Wennburg's essay touches on much the same idea of Peacock's; "As a direct line into the hearts and minds of local readers across Canada, they are on the front lines of democracy," she writes of local papers in her conclusion.

Although community weeklies and local dailies seem relatively inconsequential in the grander scheme of things, they are vital to discourse and democracy in Canada. The idea is there, that journalism is a tool that perpetuates democracyregardless of the shape it takes. It must be remembered that journalism is not a democracy in and of itself. It is the pursuit of truth, as the underlying objective of journalism, which fosters democracy's growth.
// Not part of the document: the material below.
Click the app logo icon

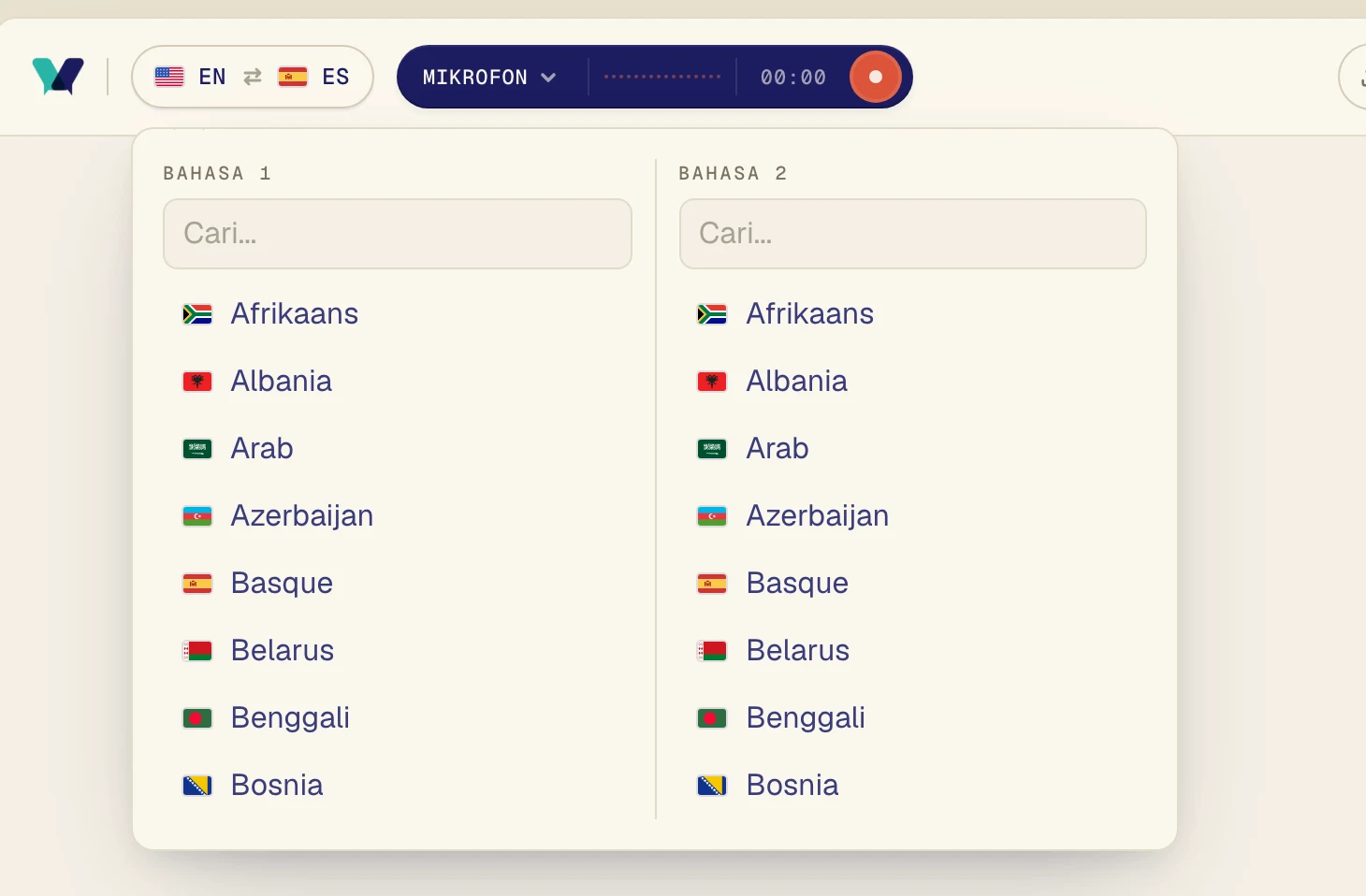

There is a distinct triumph in these two New Brunswickers winning a national essay writing competition. In winning the essays accomplished exactly what the Dalton Camp Awards set out to accomplish: provoke, defend, and enhance democracy in Canada and to continue the tradition of, coincidentally, one of New Brunswick's finest sons, Dalton Camp who was an avid and respected commentator of public affairs.

And their wins are also a triumph for a province continually misunderstood and under represented in the broader Canadian scope, where big thinkers are thought only to come from big places. We've just proved that great thinkers come from small places too.

The essays are available online at www.friends.ca/DCA/.